- As companies prepare for the California Consumer Protection Act (CCPA) to go into effect Jan. 1, 2020, the state's Attorney General Xavier Becerra released draft regulations for compliance. The attorney general's office can begin enforcing CCPA in July, six months after its enactment.
- The regulation requires businesses confirm a consumer's request to know or delete data within 10 days of receiving an inquiry. Businesses have to act on the request within a 45-day period, "regardless of time required to verify the request," according to the draft regulations.
- The regulations are broad-sweeping in identifying those who need to be compliant.
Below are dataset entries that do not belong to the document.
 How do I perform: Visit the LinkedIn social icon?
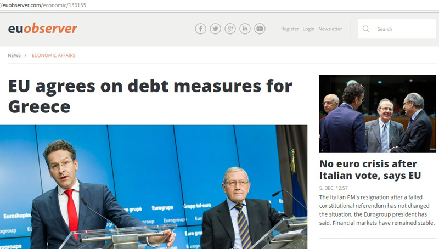click(245, 29)
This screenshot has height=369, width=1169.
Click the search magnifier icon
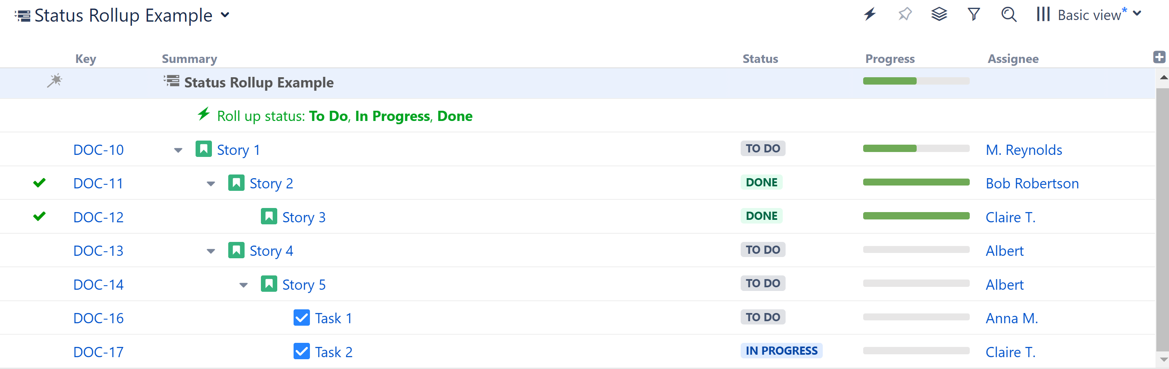pos(1008,15)
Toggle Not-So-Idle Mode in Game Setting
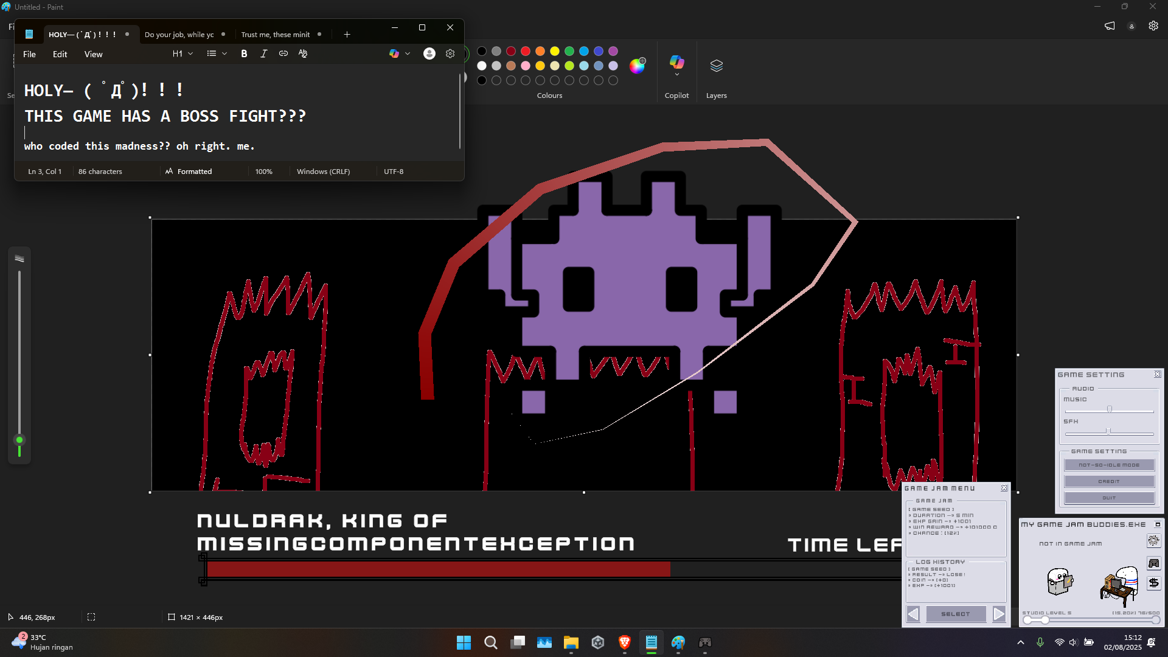Image resolution: width=1168 pixels, height=657 pixels. coord(1109,465)
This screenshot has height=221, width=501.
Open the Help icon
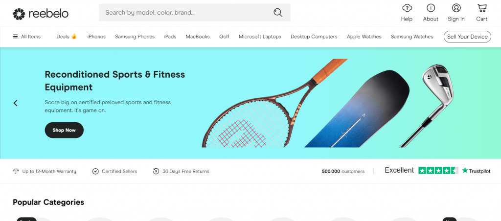coord(407,8)
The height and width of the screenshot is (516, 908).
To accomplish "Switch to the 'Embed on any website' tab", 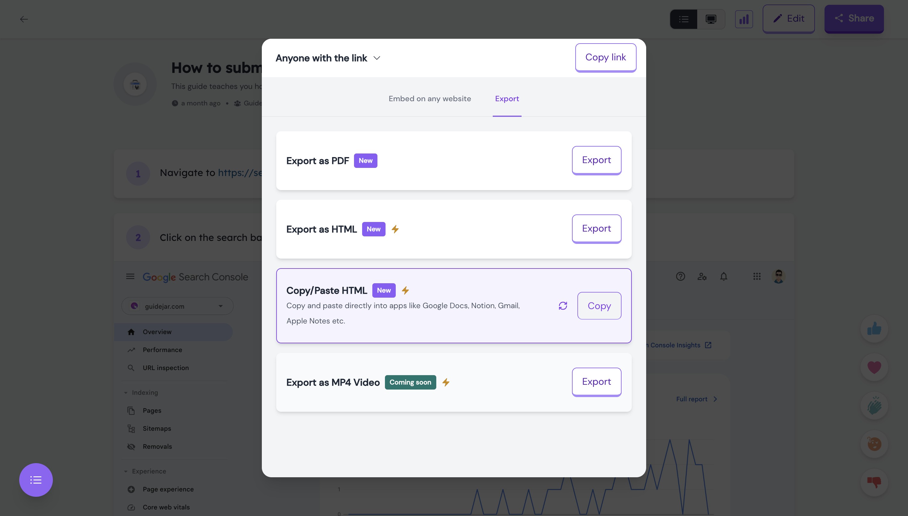I will click(429, 99).
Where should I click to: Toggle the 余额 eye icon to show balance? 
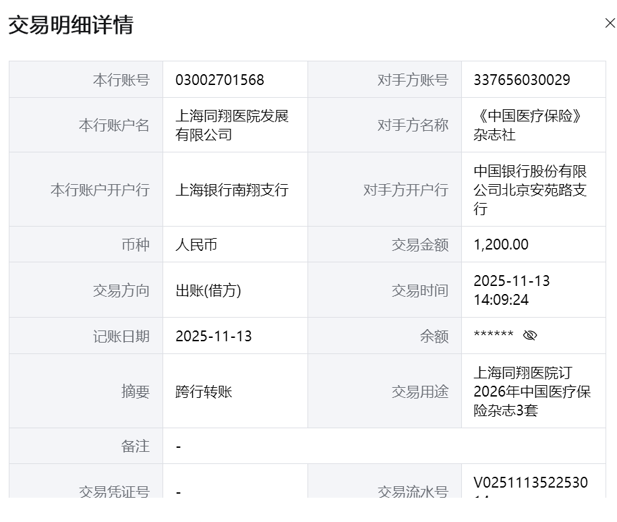(529, 336)
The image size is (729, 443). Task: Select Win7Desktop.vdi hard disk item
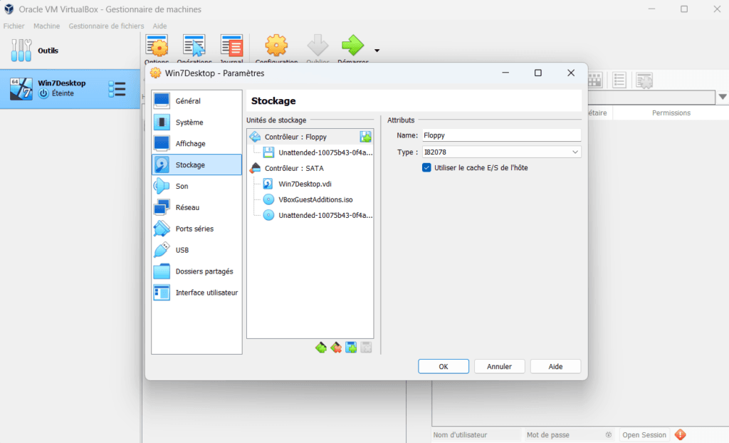(x=305, y=184)
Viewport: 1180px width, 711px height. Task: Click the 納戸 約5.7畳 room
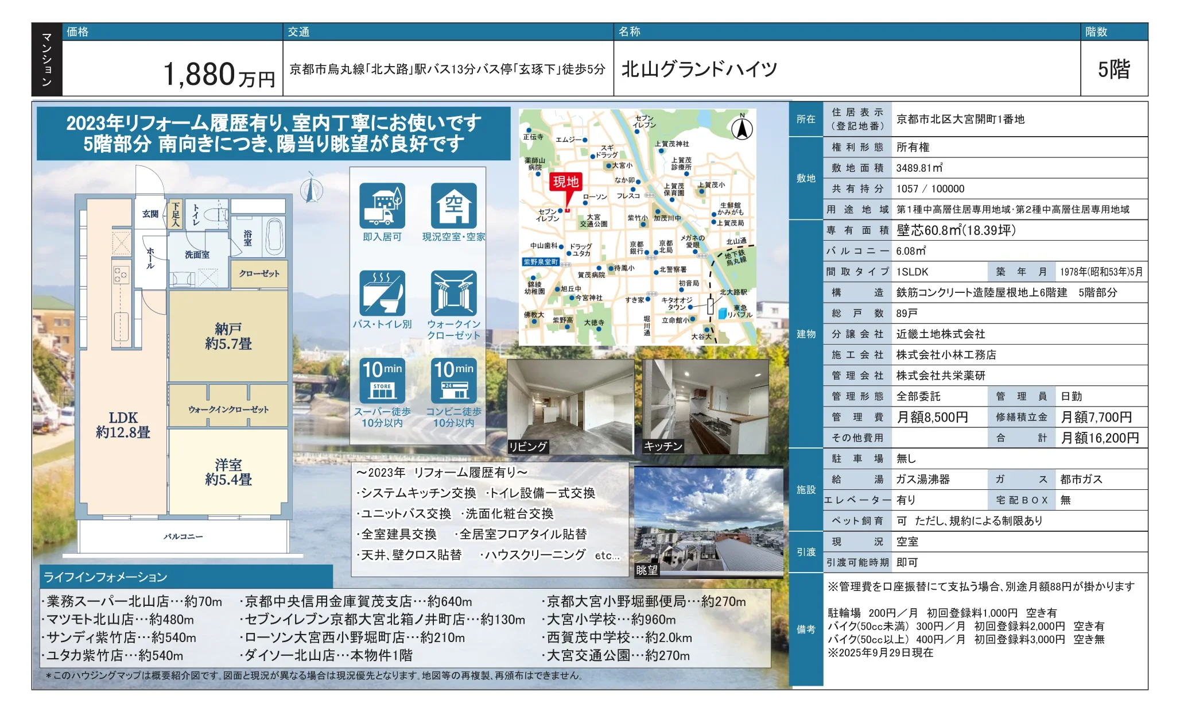(228, 337)
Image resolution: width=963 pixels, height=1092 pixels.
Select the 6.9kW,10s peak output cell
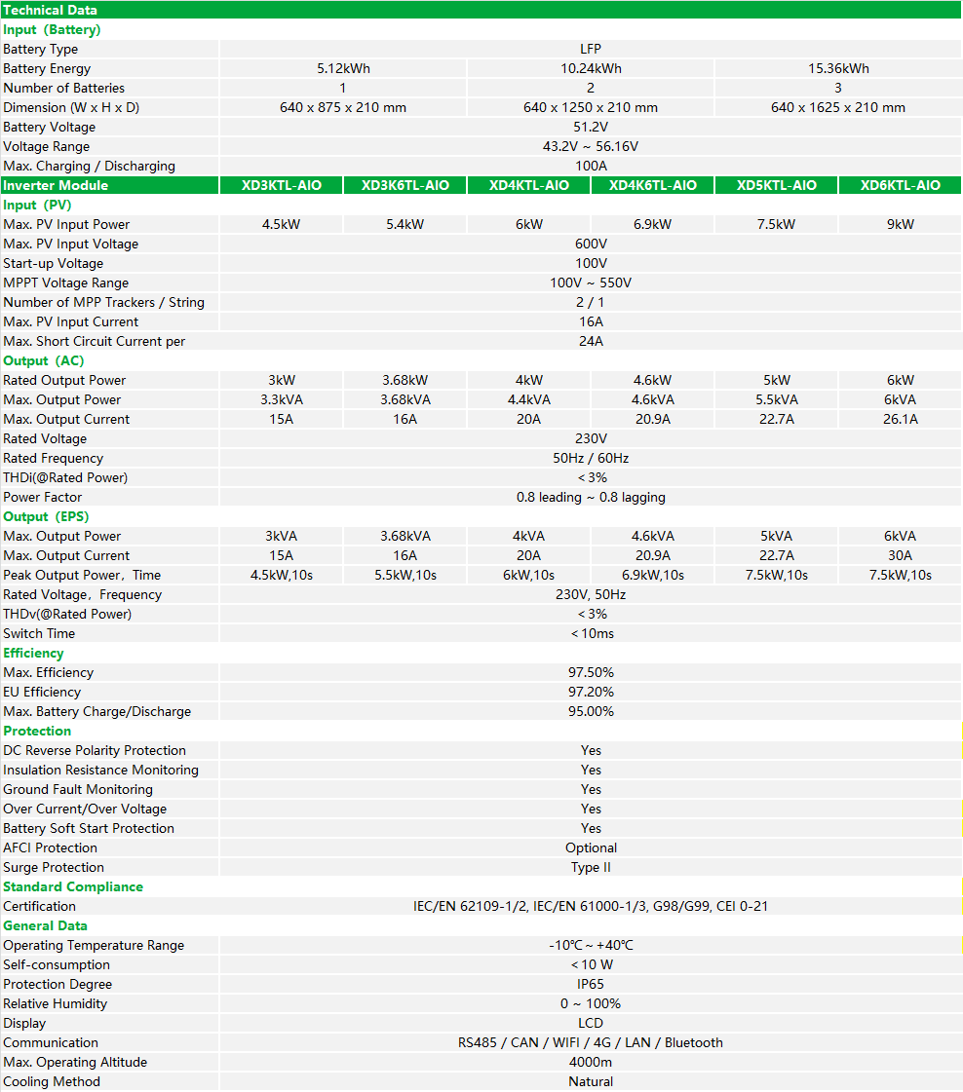pos(652,575)
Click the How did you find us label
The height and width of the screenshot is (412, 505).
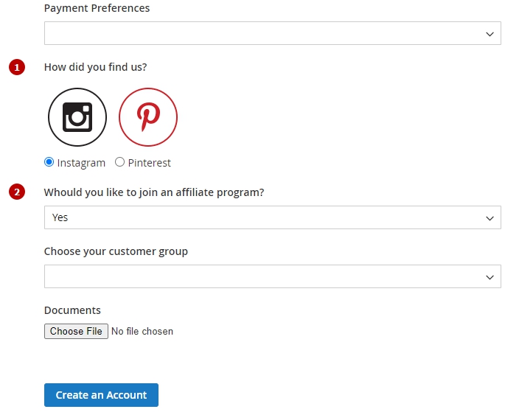(95, 67)
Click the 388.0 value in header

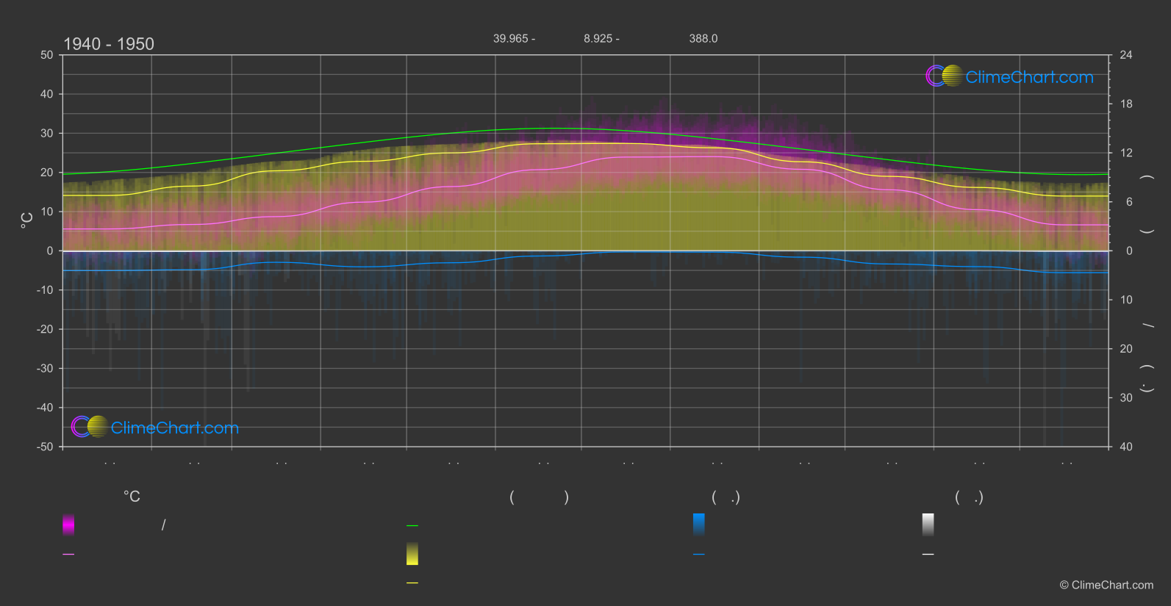coord(703,38)
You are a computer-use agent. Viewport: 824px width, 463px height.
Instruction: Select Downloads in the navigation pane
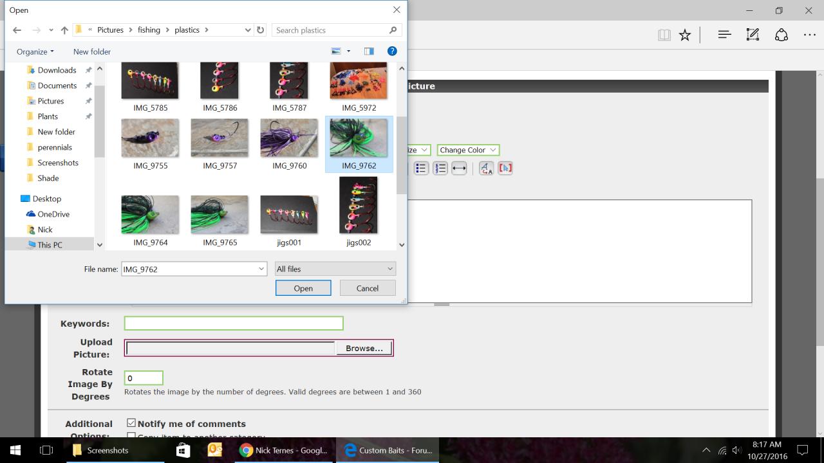pyautogui.click(x=57, y=70)
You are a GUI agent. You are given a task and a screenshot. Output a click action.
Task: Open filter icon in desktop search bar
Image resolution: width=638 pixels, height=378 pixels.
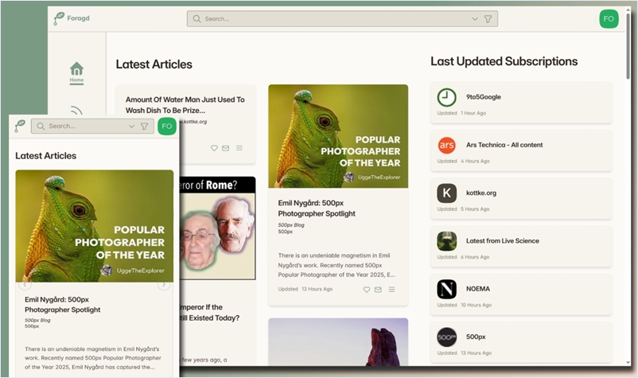coord(488,19)
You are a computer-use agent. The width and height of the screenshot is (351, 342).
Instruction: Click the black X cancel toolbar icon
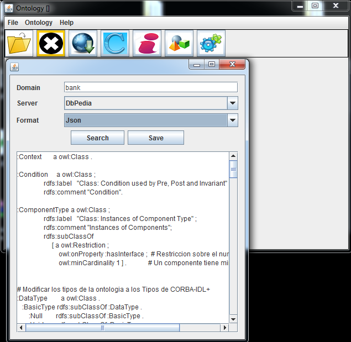pos(51,44)

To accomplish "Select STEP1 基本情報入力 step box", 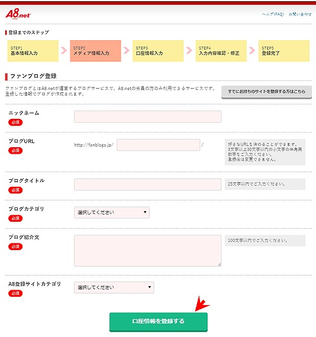I will point(33,51).
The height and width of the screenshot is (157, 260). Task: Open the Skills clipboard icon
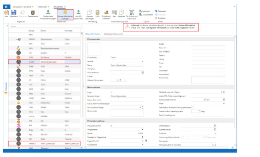coord(98,13)
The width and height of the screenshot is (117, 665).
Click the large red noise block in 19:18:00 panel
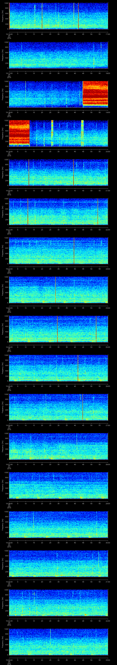pos(95,94)
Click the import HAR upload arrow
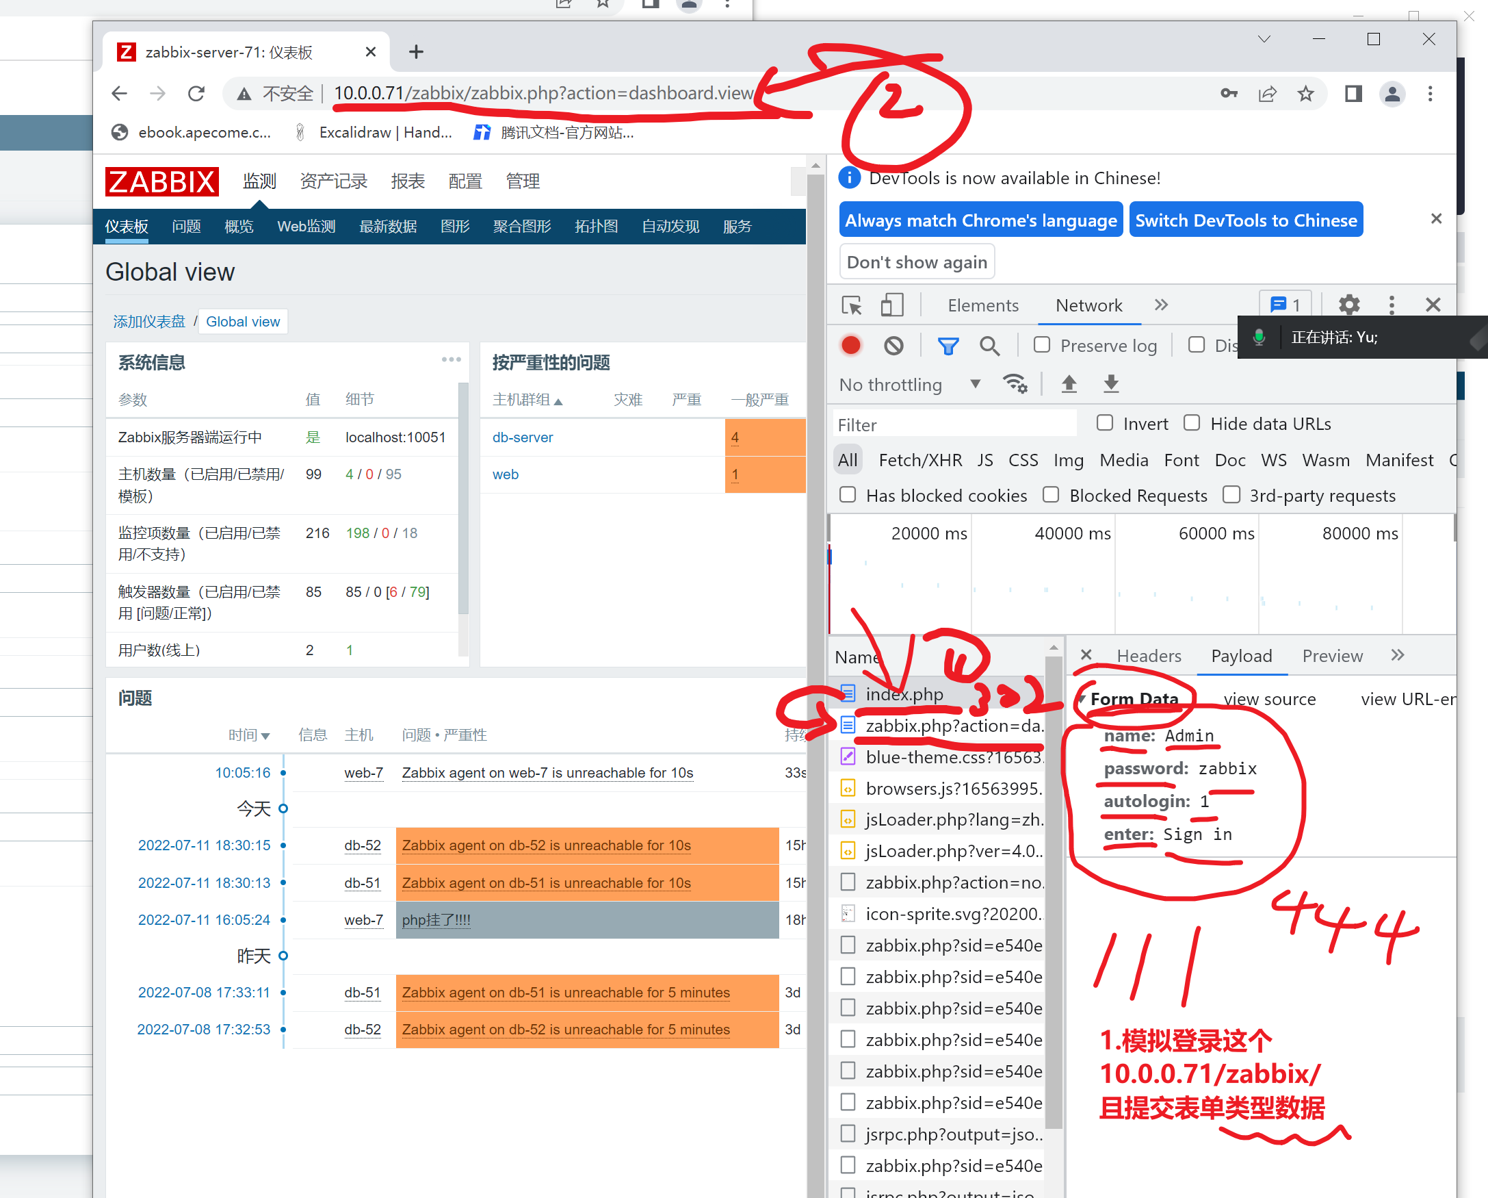This screenshot has width=1488, height=1198. click(x=1068, y=384)
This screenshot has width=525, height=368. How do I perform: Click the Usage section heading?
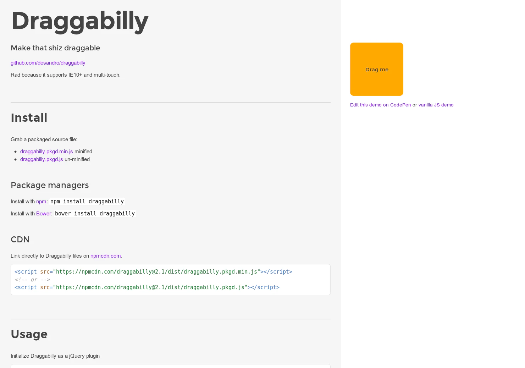point(29,334)
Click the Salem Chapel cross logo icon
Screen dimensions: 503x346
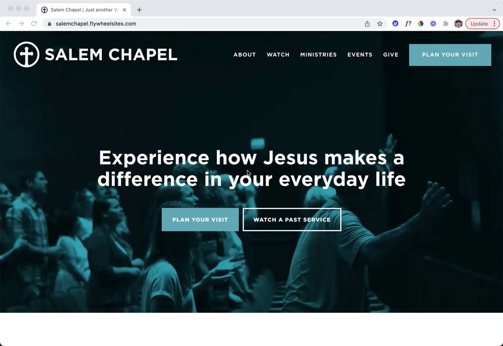(x=27, y=55)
Under the Civil Code section, any person or entity that provides services to a person or organization "shall be deemed a service provider for the purposes of the CCPA," according to the document.
While the road to data privacy legislation in the U.S. is nowhere near complete, California started paving it in 2018. Currently there's no federal data privacy law in sight, so state governments are picking up the slack.
In the interim, the Federal Trade Commission (FTC) is seeking greater authority from Congress to pursue data misuse cases. While the FTC can't act in the same way GDPR's data watchdogs can in terms of penalties, there are exceptions.
In July the FTC handed Facebook a $5 billion fine, nearly 20 times greater than the amount of a privacy or data security penalty "ever imposed worldwide."
Still, the FTC largely lacks the muscle needed to enforce data privacy. The CCPA, as of right now, has the opportunity to provide that muscle.
California legislators were crafting the CCPA right before GDPR went into effect last year. Though not directly modeled after the European Union's regulation, the CCPA is largely considered the first step toward a comprehensive law in the U.S.
The expectation for GDPR is not perfection, but its initial fines put a spotlight on how seriously companies are taking compliance. Does a business have the relevant protective measures in place? If the answer is no, a greater fine could be determined.
U.S. companies adopted a lot of GDPR's policies, whether or not they have business in the European Union, as they prepare for a U.S. version.